Tâches à réaliser —
- A) D'après l'entretien, combien d'heures par jour la personne interrogée consacre-t-elle au travail sur son piano ?
- B) Mettez à jour le passage de l'entretien qui commence par « Mes pièces en » et se poursuit jusqu'à « écritures et méditations. », en remplaçant « piano » par « orgue ».

Texte source —
Pour le matos on va faire très simple vu tout ce que j’entasse : 5 Prodipe Pro8, 1 Pro10S, NRV10, M410, Protool MP 7.4, Wavelab5, 1Shoeps "ORTF", 1MC-808, 1Novation A station (dès que je peux j’investi dans d’autres avec d’autres couleurs), et surtout presque 100 Go de samples divers, fieldrecordings, ou sons modifiés. Il y a d’autres accessoires mais ces derniers sont plus anecdotiques.
6 - J’aimerais profiter pleinement de ta musique et m’imprégner au mieux de ton univers singulier et parfois dur d’accès. Quelles sont selon toi les conditions d’écoute optimales pour aborder et comprendre tes œuvres ?
Normalement une œuvre réussie n'aurait besoin d'aucun artifice, de mode d'emploi ou de consigne à faire, dès les premiers instants le temps devrait s'arrêter et l'auditeur pris dans un monde qu'il ne maitrise pas. C'est bien entendu ce que j'essaye de faire pour ma musique, mais il faut avouer que le très fort taux d'abstraction de certaines réalisations les rend difficile d'accès.
Si bien entendu on pouvait réunir de bonnes conditions je pense qu'un son très fort, le noir total et l'absence d'activité seraient de très bonnes choses pour mieux "rentrer dedans", une écoute avec un bon casque permettrait aussi de sentir et de suivre tous les contrepoints et certaines subtiles évolutions qui peuvent ne pas s'entendre sur des enceintes.
7 - J’ai ouï dire que tu te soumets à certains états physiologiques (jeun) avant de composer. Peut-on nous en dire plus à ce sujet ainsi que sur la dimension spirituelle que tu adoptes en général lorsque tu crées ?
Mes pièces en général et Dapnom en particulier sont un medium permettant au microcosme d'être en symbiose avec le macrocosme, donc je ne peux les concevoir en me préparant tout comme je me prépare à mes 8 heures quotidiennes de travail sur mon piano. Ce jeun total force (liquide plus solide, autrement il faut attendre au moins une semaine avant de ressentir les premiers effets intéressants) comme vous pouvez le lire partout, ceci permet au cerveau, dans un état de privation anormal, de s'accélérer en relâchant des substances dont le nom m'échappe. L'effet est semblable dans une autre mesure à la prise de certaines substances illicites, et était utilisé par la plupart des pères de l'église lors de certaines de leur écritures et méditations.
Cet état me permet de me détacher de mon propre corps et d'avoir une écoute bien différente, un peu comme un œil d'aigle, je peux aussi être en communion directe avec mon moi intérieur et le laisser s'exprimer sans aucune entrave de ma conscience.
8 - Avec plusieurs dizaines de démos, splits et autres compilations, difficile de passer à côté de ton impressionnante discographie. Sans que ceci soit un mal bien sûr, en quoi préfères-tu la multiplication des releases à la concentration de ton temps et de tes efforts sur une production particulière ?

Données extraites —

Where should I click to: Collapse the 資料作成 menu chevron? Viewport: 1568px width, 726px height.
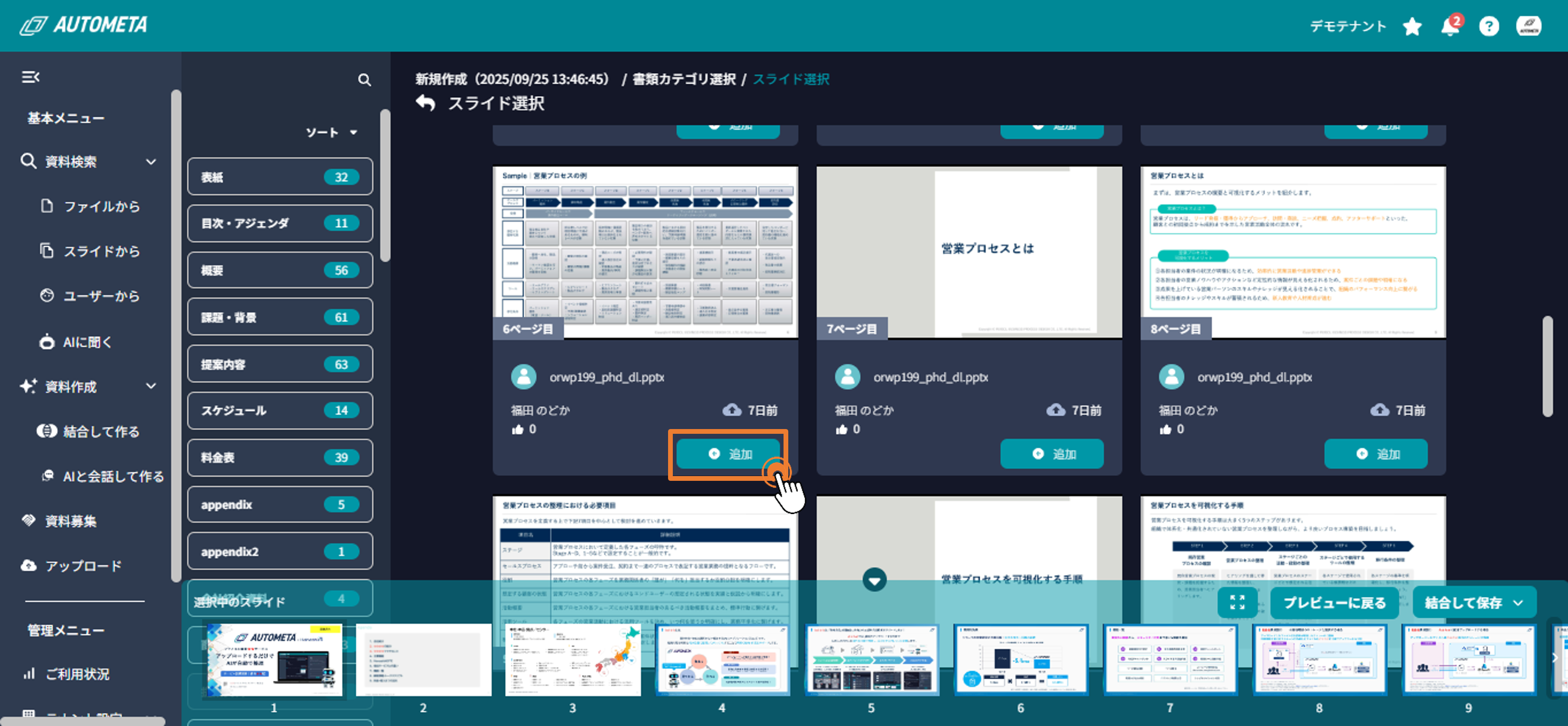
==
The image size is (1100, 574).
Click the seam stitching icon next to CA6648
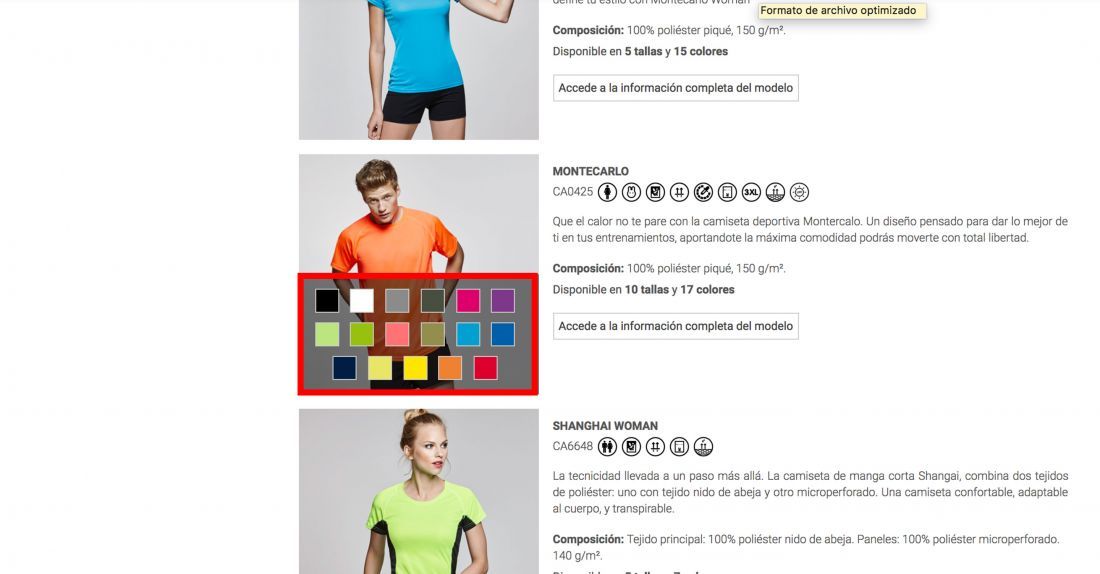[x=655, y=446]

Corrigé —
- A) 8 heures par jour.

- B)
Mes pièces en général et Dapnom en particulier sont un medium permettant au microcosme d'être en symbiose avec le macrocosme, donc je ne peux les concevoir en me préparant tout comme je me prépare à mes 8 heures quotidiennes de travail sur mon orgue. Ce jeun total force (liquide plus solide, autrement il faut attendre au moins une semaine avant de ressentir les premiers effets intéressants) comme vous pouvez le lire partout, ceci permet au cerveau, dans un état de privation anormal, de s'accélérer en relâchant des substances dont le nom m'échappe. L'effet est semblable dans une autre mesure à la prise de certaines substances illicites, et était utilisé par la plupart des pères de l'église lors de certaines de leur écritures et méditations.